MJJ: Sometimes that role is listening, sometimes questioning. I try not to have it be about authority, though eventually things like budget might feel that way. Instead I think of this process as co-developing and when I say that I don’t mean that I am an artist or artists are  curators. I don’t like that early 90s language of reversal of roles. Curatorial students back then were hung up on who was the artist, was I an artist too. Well, I could show you where I brought ideas into a piece, but that’s not the point. And there are many other aspects of the work where I am not there.
I think the curator is there to keep the process flowing, to help the artist flow with a process and be part of the flow, and for those involved to be absorbed in the process in their own way. Perhaps it’s best to think of this as a complementary relationship: that the curator and artist complement each other in the process. So it is very important that I am a curator and that artists are artists. The fact that we work together and even influence each other in the development of a work demonstrates that there can be a synergy in that union works, but it’s critical we come from different places when we are on that path together. And then to sustain the process, follow the unknown path which is always so intensive, so all absorbing. When that happens you see it’s about a real commitment. To me, that is the way it should be.
The so-called participatory practice of urban planning and architecture has much to learn from this in-depth art practice. I’ve been working in Charleston for the Spoleto Festival USA over some 20 years. In the middle of the 2000s an idea came up from the Mayor to create an International African American Museum. The city’s planning division hired a firm to get community input. I was appalled by their process, that is, what their profession felt was participation. They used an empty storefront and over two consecutive weekends were open for people to come in give feedback by putting up post-it notes; people were just to write down ideas without a facilitated discussion; there was no face to face relationship with the reality of how do you create communication with people.  Artists, however, have been engaging citizens through invested means of dialogue that leads to unearthing or making real meaning, sharing thought, evolving ways of being together and moving into the future. Artists and curators have been developing these practices for over decades now, but what goes for professional practice in other fields—that claim to be more substantive than art can end up meaning nothing, as well as being a waste of money in the process. Artists are still considered to be less significant and less professional in their practices because there is still a professional hierarchy in which art is less than architecture, but there are enormously rich and wise processes that have been developed through social practices.
My work beginning with Culture in Action was decidedly community based. We were not using the term social engaged art practices at that time. But even so, it really was about the community and community did not mean a neighbourhood; it meant people who shared a discourse. So that was the bond: people connected around an issues or concern that mattered to them, actual personal things which they experienced in their lives. We are very grateful they were open to us bringing it into an art discussion along with their desire for it to figure into a wider civic and social discussion.
How does this work compare to participation art, as the term is used, in regard to works in museums? But then what about Jeremy Deller’s It Is What It Is: Conversations About Iraq, which I happened to experience at the MCA here.  There was no one there talking; as I understand it, conversation happened only when the museum organized groups to come. How does that compare to the engaged and deep work of Michael Rakowitz with the Iraqi community here? I can tell you it’s a very different thing. It’s not just staged, a physical enactment of something, but ultimately disengaged; it’s real.
To me, much participatory art is not engaged, because it doesn’t ask you to do anything from your side, give of yourself. Rather you get to do something, take away something. At the beginning of this interview you said  my work involved a lot of preparation. I would say, in retrospect, that it was not so much preparation as it was about stepping into a process at in an unguarded way, not knowing how long or circuitous the path would become but staying the course. I think we were and are always in preparation for what might lay ahead. We are always in process and, at the same time, we are always seeing product or outcomes emerge along the way. I think the field of social practice has not found a way to honour the process, and listen to the process, understanding steps as they happen along the way, and what can be gained by giving yourself to the developments when attending to the process. Then the fruits of those dialogs are golden.

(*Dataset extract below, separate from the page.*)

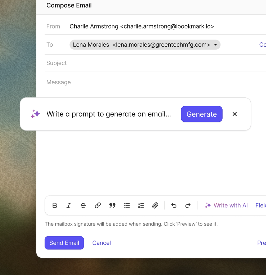Apply bold formatting in the message toolbar

point(55,205)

Krenn: There are a lot of terms ranging from ‘relational art’ to ‘dialogical art’ to ‘participatory art ‘. But sometimes I think; maybe it is not so important to discuss all these terms anymore. There are other things that are more precious than definitions. That is how I see it at the moment.

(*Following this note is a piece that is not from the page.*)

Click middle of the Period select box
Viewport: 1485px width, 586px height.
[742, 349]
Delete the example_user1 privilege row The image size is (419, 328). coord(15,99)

Jacob: I agree. I think that’s a very important point at this juncture in the discourse of social practice.

Krenn: In socially engaged art, some critics believe and are expecting from the artist that she or he can empower a marginalised community. Others think that this is exactly the problem of socially engaged art that these artists lose their autonomy because they have to act like social workers and help people. But my experience as an artist differs from both of these quite common views on social art. When I’ve been working with disfranchised or marginalised communities we were, in the best-case scenario, empowering each other and in the worst scenario, we had no collaboration at all. I never met, talked, discussed and developed things with people as someone who acts like a social worker; neither did they expect me to talk and work with them in such a way. It is more or less an exchange between experts from different backgrounds. When I am working with refugees we have to develop a different form of co-operation as it is when I join forces with activists and immigrants who have already settled down. So it seems to me that this notion of mutual empowerment is often overlooked in art discourse. What is your opinion about that?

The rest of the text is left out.